白いアリアの心は純粋な真っ白なドレスそのものだった。

「あの…今日はスターと大事な約束が…。」

ユーはスタージュンがアリアに料理を教える日だったと思い出す。

「アリア、貴女はどうしてスタージュン様と一緒の時凄く輝いて見えるのですか?」

アリアは目を見開くと少し頬を赤らめる。

「それは…その…」

「貴女はスタージュン様に好意を抱いていらっしゃるのですか?」

「それは違います!彼は私にとって…その、特別な人なんです。」

アリアからすれば¨父親以外の初めて出会った人間¨だろうがそれを知らないユーには恋仲で有ると思える。

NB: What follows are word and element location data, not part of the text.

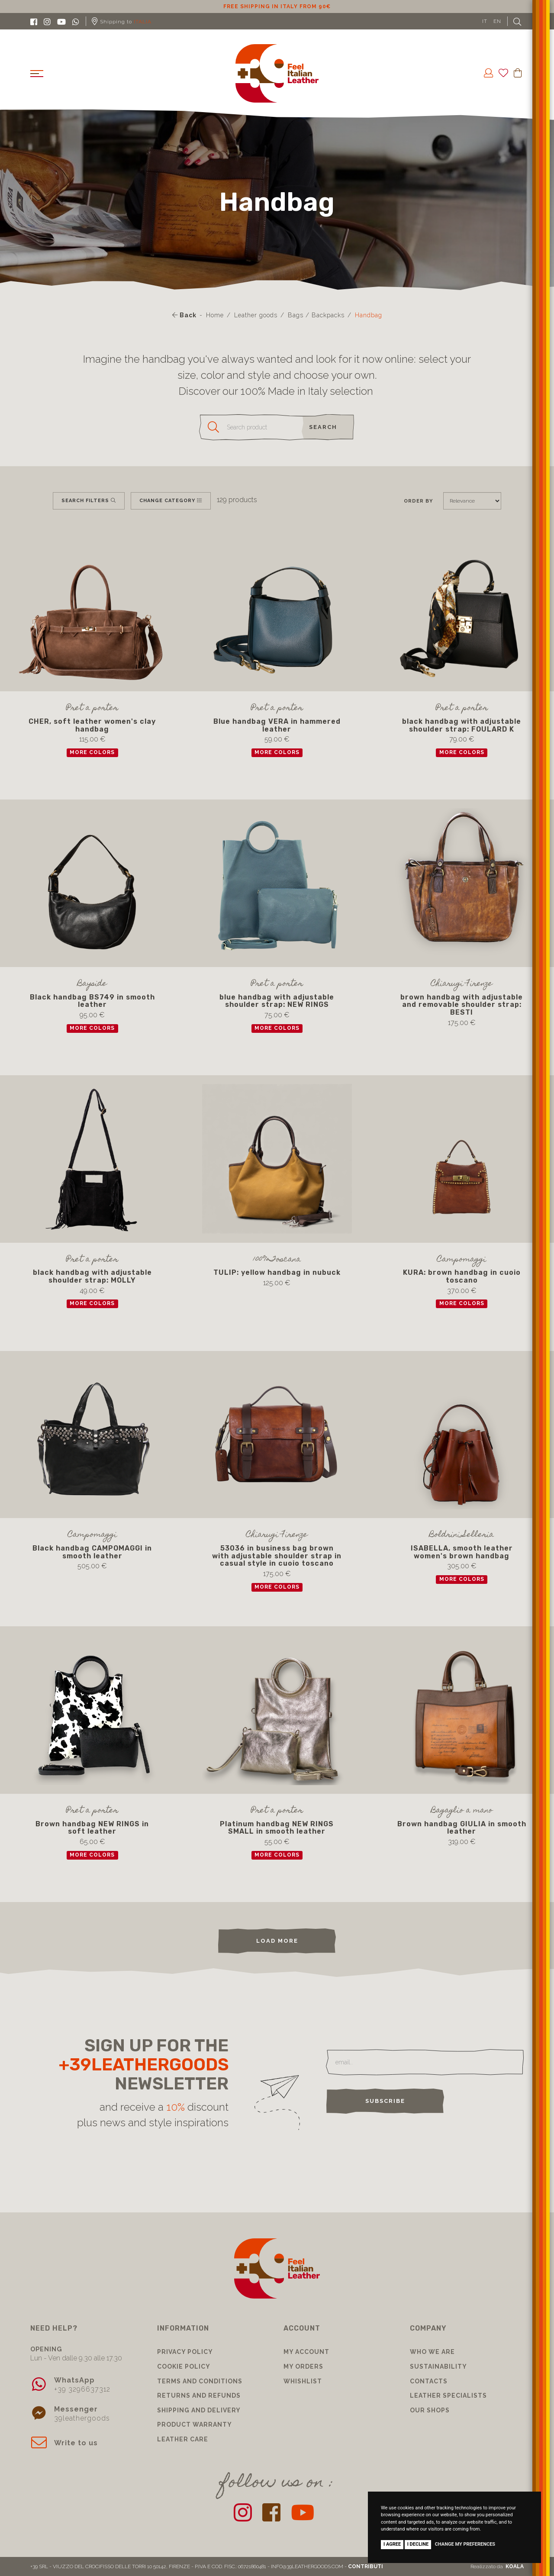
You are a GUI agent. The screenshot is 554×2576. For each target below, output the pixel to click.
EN (497, 21)
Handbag (368, 315)
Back (184, 315)
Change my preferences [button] (465, 2544)
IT (484, 21)
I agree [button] (392, 2544)
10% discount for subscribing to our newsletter (277, 6)
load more (277, 1941)
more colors (92, 752)
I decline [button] (418, 2544)
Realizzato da (497, 2566)
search (323, 427)
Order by (418, 501)
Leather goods (255, 315)
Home (215, 315)
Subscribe (385, 2101)
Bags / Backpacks (316, 315)
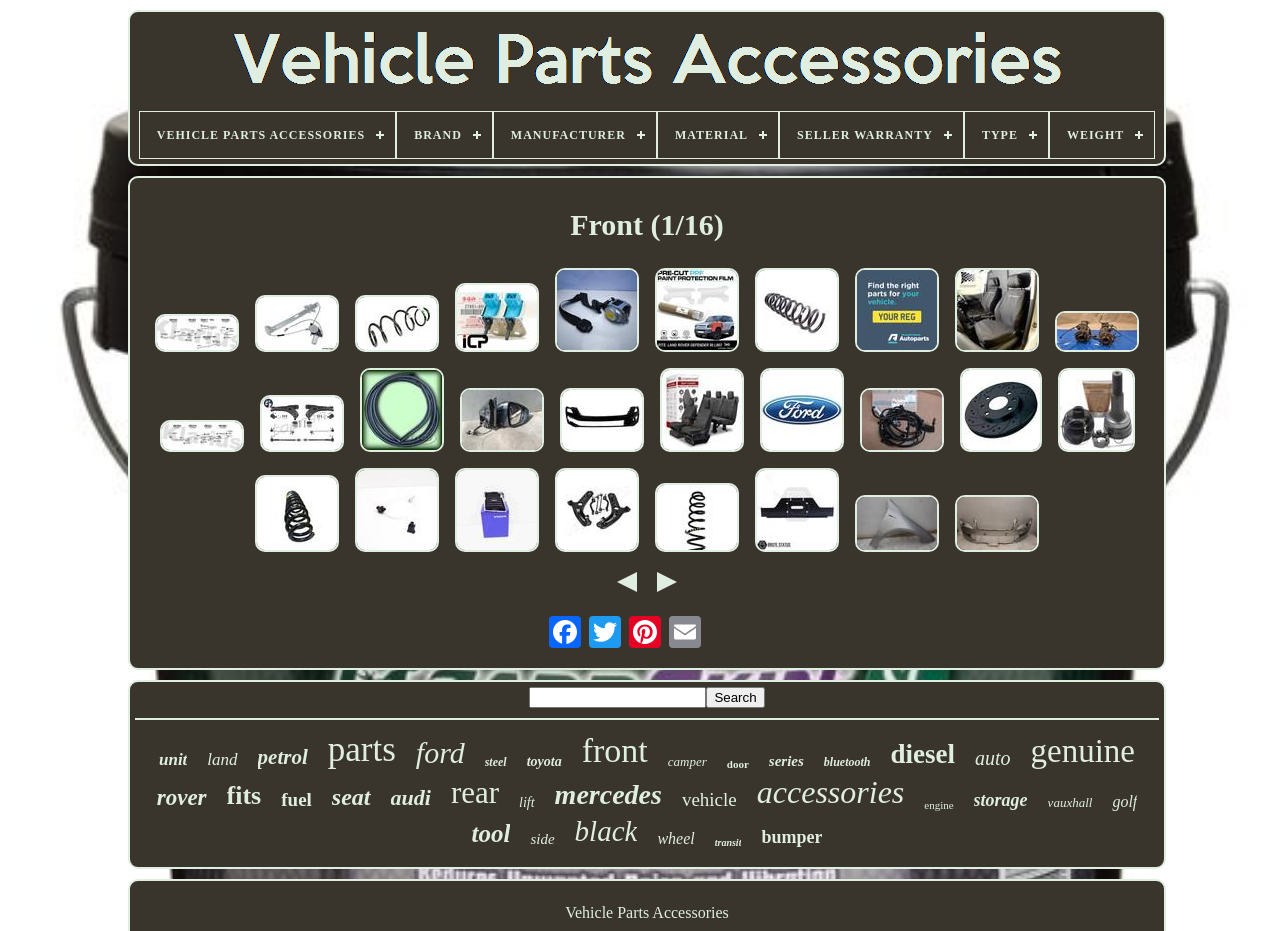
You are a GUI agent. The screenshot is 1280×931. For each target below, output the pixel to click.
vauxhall (1070, 802)
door (738, 764)
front (615, 750)
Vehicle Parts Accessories (647, 912)
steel (496, 762)
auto (993, 758)
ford (440, 752)
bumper (791, 837)
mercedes (608, 794)
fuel (296, 799)
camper (687, 761)
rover (182, 797)
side (542, 839)
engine (938, 805)
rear (475, 792)
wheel (675, 838)
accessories (831, 792)
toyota (544, 761)
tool (491, 833)
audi (411, 797)
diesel (922, 754)
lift (527, 802)
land (222, 759)
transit (728, 842)
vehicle (709, 799)
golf (1124, 801)
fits (244, 795)
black (606, 831)
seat (351, 797)
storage (1001, 800)
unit (173, 759)
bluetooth (847, 762)
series (786, 761)
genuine (1083, 751)
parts (362, 749)
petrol (283, 757)
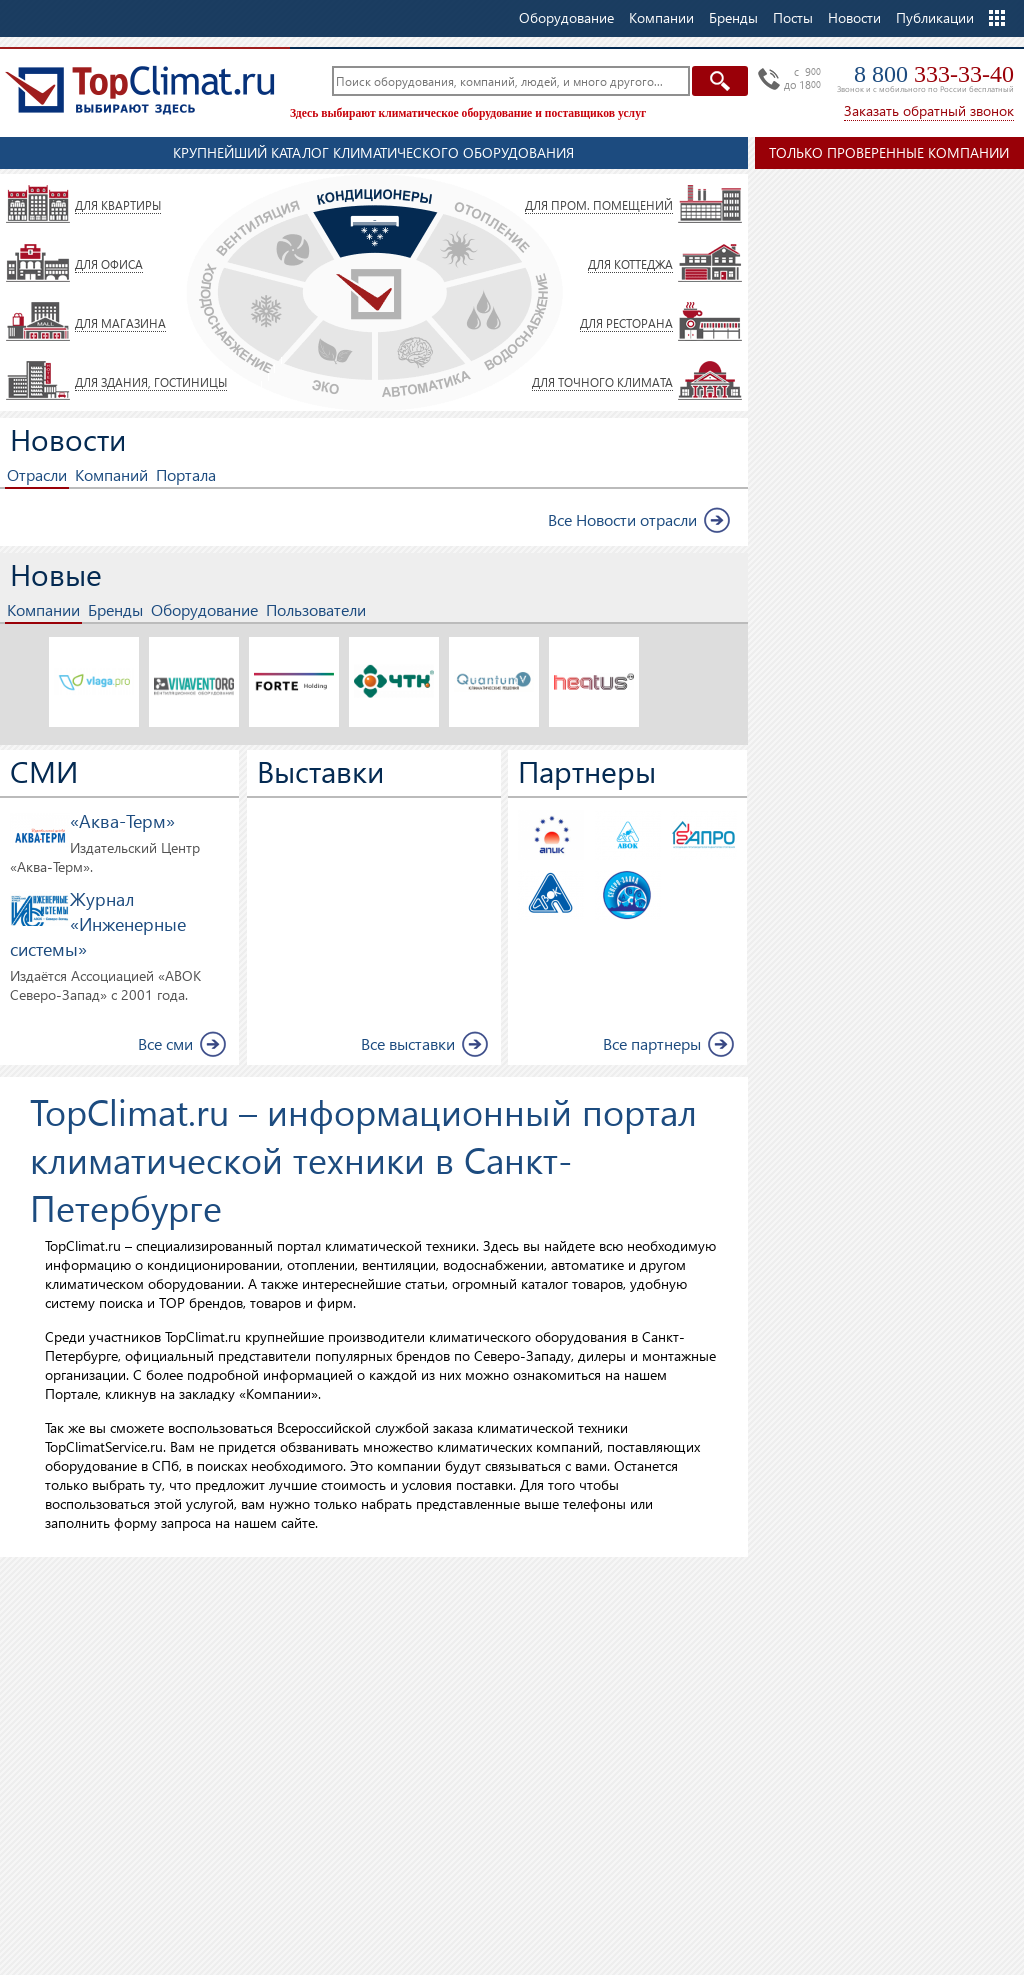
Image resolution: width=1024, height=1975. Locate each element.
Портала (186, 474)
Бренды (115, 609)
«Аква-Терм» (122, 820)
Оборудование (204, 609)
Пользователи (316, 609)
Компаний (111, 474)
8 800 (934, 74)
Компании (43, 609)
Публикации (935, 17)
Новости (854, 17)
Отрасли (37, 474)
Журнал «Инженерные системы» (98, 923)
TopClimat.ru (140, 90)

「ふーん…そうですか…。ならアリア、私と勝負しませんか?」

このままだとアリアはユーから離れてしまうと焦りがユーを急かす。

アリアが染まってしまうと…。

「勝負?」

「ええ、もし勝ったら彼の好みの料理を教えてあげましょうか?」

アリアは身を乗りだし勝負に乗った。


「それは良かった。では、これを飲んで下さい。」

「これは…?」

ユーから渡された錠剤に戸惑う。

「ちょっとしたビタミン剤ですよ。最近身体の調子が宜しく無さそうでしたので…これでは私の方が有利になってしまうかと…。」

アリアはユーの嘘に納得するとためらいなく薬を飲んだ。

「ユーさん、何の勝負をするのですか?」

ユーはアリアの両頬を愛おしそうに両手で包み顔を近付ける。

「貴女のこの麗しいくてあどけない唇に口付けを落としてしまえば…と何度思ったことか…。」

「ユー…さん…?」

ユーはアリアの唇を親指で軽くなぞると不適な笑みを浮かべた。

「いいえ、また今度にしましょうか…。スタージュン様をお待ちさせるわけにはいけませんから。」

ユーは扉へとアリアを誘う。

「え…でも…」

「早く行ってあげてください。」

アリアは頭を下げ急いでスタージュンの元へ行ってしまった。







そんなアリアの背中を見詰めながらユーは彼女に触れた親指を自分の唇に当てて笑う。

「私は貴女に何を求めてしまったのですかね」

ユーは親指を噛んだ。

指から流れる血はユーの白い袖を染めた。